_To be done_
Continue the Don Hafner memorial page from its final line.

_Document section_
★ ★ ★ ★ ★

A memorial concert was held in Don's honor on June 15, 2014 at Lyman Hall on the Pomona College campus. We felt it was an appropriate way to gather local family, friends and colleagues together.  A reception was held following the concert in the Lyon Garden.





Impromptus D 899, Op. 90………………...…………...….Franz Schubert     

          1. Allegro molto moderato

          2. Allegro

 Etudes…………………………………………………..... Frédéric Chopin

          Op. 10 no. 12 (“Revoluntionary”)*

          Op. 10 no. 9

          Op. 10 no. 3 (“Tristesse”)

 Ballad no. 1 in G Minor*…..………………….……….... Frédéric Chopin

 Prelude in C# Minor  Op. 3 no.2……...……………...Sergei Rachmaninov

  Intermezzo Op. 118 no. 2*……………...…….................Johannes Brahms

 

*from Don Hafner’s repertoire

Don Hafner Christmas Letter 1999 (exerpt)

May 12, 2014

....Last spring, Anna spotted an announcement from Michael Deane Lamkin, head of the Scripps College Music Department, requesting community members to supplement the All-College Choir in two performances of Brahms’ ein deutsches Requiem.  Knowing my love for Brahms—and the Department’s need for baritones with a range of one octave—she signed me up, which led to many Saturday morning rehearsals, a tuxedo rental and one of the best musical experiences I’ve had in years.  Within a month, I was booked at the Orange County Performing Arts Center, under condition that I not sing but instead apply my efforts to foundation fundraising, which is my new job as an Associate Director.  So, in 1999, at age 46, I finally find myself in the performing arts (in a manner of speaking) and thoroughly enjoying it, although the commute to Costa Mesa is a bit of a bear.  The Center’s schedule includes everything from Broadway shows and jazz to classical ensembles, but our signature series is international dance, for which we are the primary venue on the West Coast.  Anna and the girls and I all saw the San Francisco Ballet’s Giselle in October, and we are looking forward to the Stuttgart and Bolshoi companies in the months to come.  It is safe to say that I have missed more concerts in the past six months that I attended in the previous six years (just as it is safe to say that I have forgotten more about science than I’m able to remember).

This Christmas Eve, we are replacing our family reading of A Christmas Carol with tickets for the extended family to the South Coast Repertory Company’s production of the Dickens classic.  I’m looking forward to it, as I am the Brahms Bicentennial in 2033.  On behalf of Anna, Megan and Shana, and the Orange County Performing Arts Center (for which your contributions are tax deductible), I wish you all the best for a Happy Christmas and a Merry New Millennium.

Don Hafner Christmas Letter 2001 (excerpt)

★ ★ ★ ★ ★

_Information shown_
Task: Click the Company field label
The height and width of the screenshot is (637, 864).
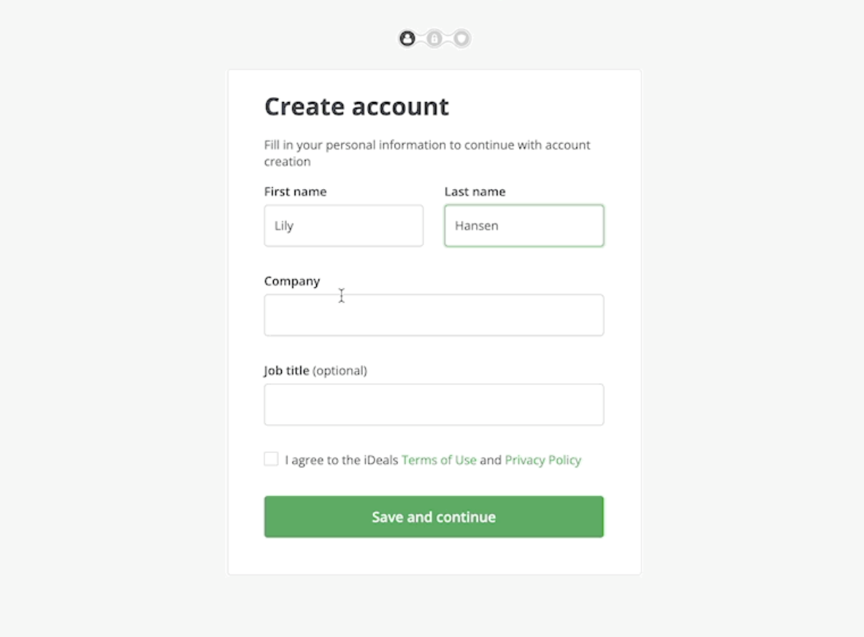Action: tap(292, 281)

★ ★ ★ ★ ★

_Answer to this task_
May 12, 2014

...After one modest week of Eastern Sierras camping in the summer of 2000, we were again hit by the “big vacation bug” this year (the “empty savings account inoculation” wore off) and we indulged in a three-week extravaganza in August, driving 6400 miles in a great triangle to Minnesota and western Canada.  The highlights of the hypotenuse were Santa Fe and Minneapolis, where we had dinner with my cousin, enjoyed a great production of Amadeus at the Tyrone Guthrie Theater, saw a Japanese manga exhibit at the Walker Art Center, took in some real Minnesota culture at the U.S. Hockey Hall of Fame in Eveleth, and then—the pièce de résistance—canoed the Boundary Waters wilderness near the Minnesota-Canadian border.  Altogether, we covered 19 lakes and 19 portages in five days, a circular route of about 50 miles, which is quite an accomplishment for the four of us, even though our Canadian-accented outfitter, Frank Jr., and his friend once did the entire route in 18 straight hours (I should note, however, that Frank Jr. is in his early 20s, was not carrying packs on his trip, and has biceps the size of my thighs).  We encountered a thunderstorm the first day out, paddling like mad to an island campsite and putting up our tent just before the downpour hit, but the weather after that was gorgeous and the scenery—including otters and bald eagles—stunningly beautiful.  For the most part, Megan and Anna teamed in canoe #1 while Shana and I did a pas de deux in the other, with Koko admirably performing her role as Indian canoe dog.  With good maps and a Cracker-Jack® compass, we avoided getting lost, although on Day 5 I miscalculated the effect of a headwind and I became “a mite bewildered” as to our location for an hour or so (Megan eventually figured out what happened, and she will be nominated for a Girl Scout badge when the opportunity presents itself).  For those of you considering a similar adventure, I recommend planning menus on the basis of weight; there was no way for us to lift an 80 pound pack of store-bought comestibles into a tree, and bear-proofing for us consisted of camping on islands and throwing our food pack into a bush.  We also deprived ourselves of the superb (but expensive) outfitter’s cuisine; I heard the freeze-dried crème bruele was outstanding.  Of course, most people in the Boundary Waters just fish for dinner, but three of us are vegetarians and, after canoeing for six hours, cleaning a trout wasn’t what I had in mind anyway.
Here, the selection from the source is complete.